Num momento em que o país procura arrumar a casa e alinhar com o Mundo em semelhantes pantanas, o cardeal alerta-nos para não arrumarmos a sociedade em faixas etárias. "A vida é um valor sem variações", assegura, ao arrepio do (ainda) ministro das Finanças. No dia anterior, Centeno havia colocado o país a escrever o seu nome próprio com S.
A construção de portas giratórias após o abandono de cargos políticos é uma especialidade maligna, parente da benigna construção de pontes
Agora sem Centeno, desde sempre aclamado pelo rigor e competência, Portugal terá de ganhar a batalha na Europa como a selecção ganhou o Euro"16: sem o Ronaldo em campo, saído fora de tempo enquanto o jogo decorria. Estranho é que, ao contrário do capitão que não se cansou de estimular e verberar do banco até ao apito final, Mário Centeno não ocupe o seu lugar como deputado até ao final da legislatura. Sabe-se que Centeno não é um animal político e a tribuna parlamentar pode bem não ser o seu habitat natural. Mas as contas certas não se propalam só nas Finanças. As contas certas na política exigem mais respeito pelas regras e pelas expectativas que decorrem de uma eleição popular.

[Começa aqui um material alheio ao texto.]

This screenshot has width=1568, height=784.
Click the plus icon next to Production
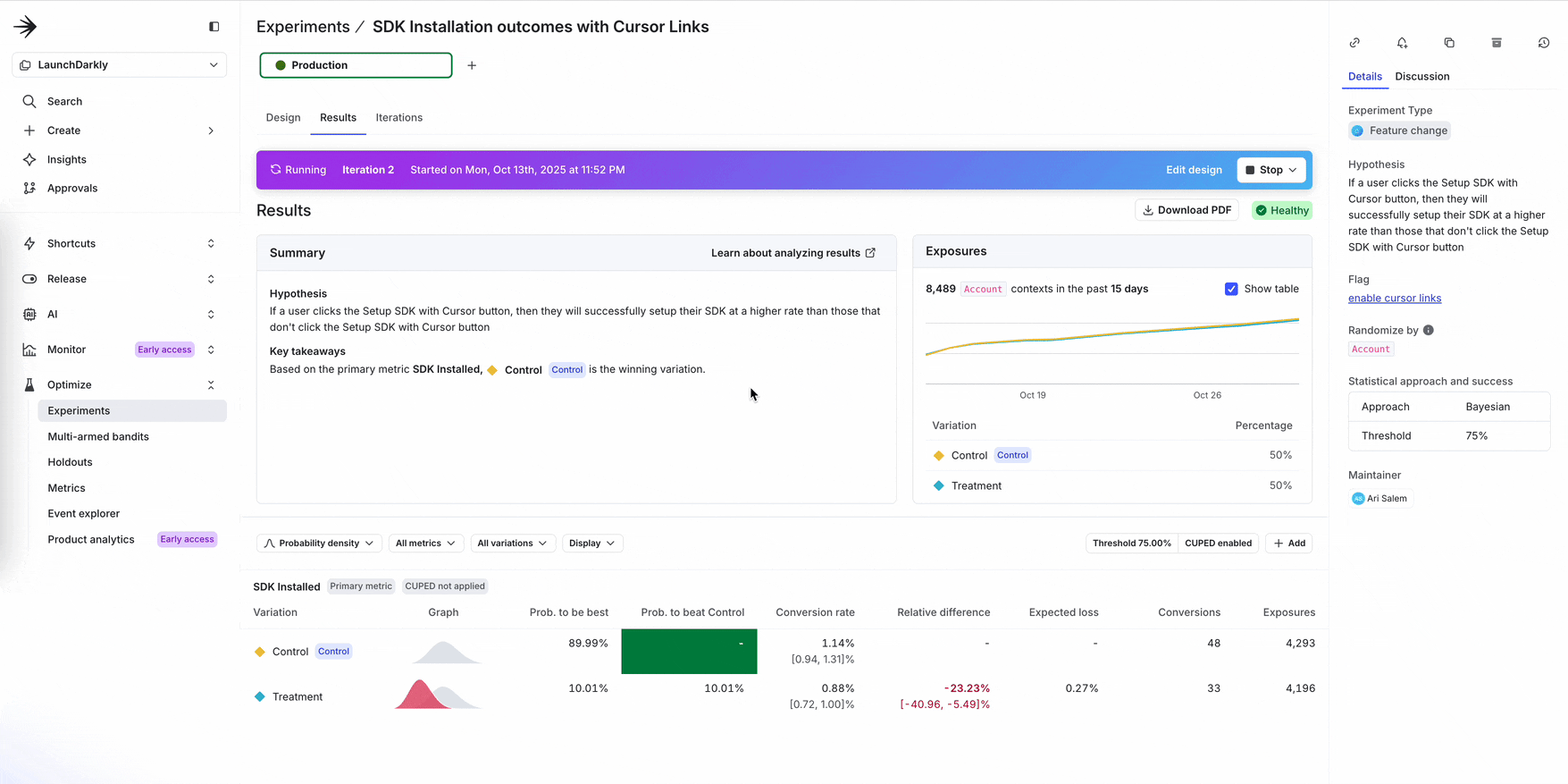tap(472, 65)
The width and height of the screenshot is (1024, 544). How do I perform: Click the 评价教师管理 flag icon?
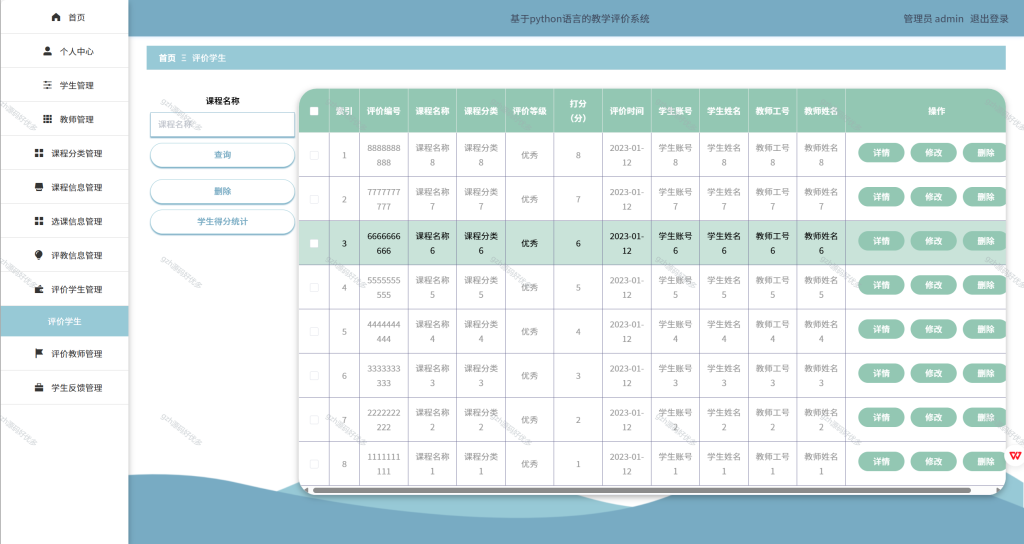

Não se pode dizer que Centeno tenha escolhido o melhor tempo para a saída. A maturação da economia e das contas públicas mereciam um pouco mais de ponderação, num abandono que aparece a meio caminho de uma crise e ainda antes da discussão do Orçamento Suplementar. Se o processo de sucessão no Eurogrupo decorre sem grande dificuldade, tendo em conta o "cinzentismo europeu" de Centeno e a evidência de que é mais fácil encher um grupo quando ele é quase vazio de relevância, já nas contas portuguesas se exige uma entrada com garras. A escolha de João Leão, braço-direito de Centeno desde 2015, aprofunda - neste Governo - os valores de "fraternidade" e "compaixão" que Tolentino Mendonça nos entregou em palavras. Como António Costa não arrisca desformatar as células do Excel, nada melhor do que promover alguém que conhece os cantos às contas.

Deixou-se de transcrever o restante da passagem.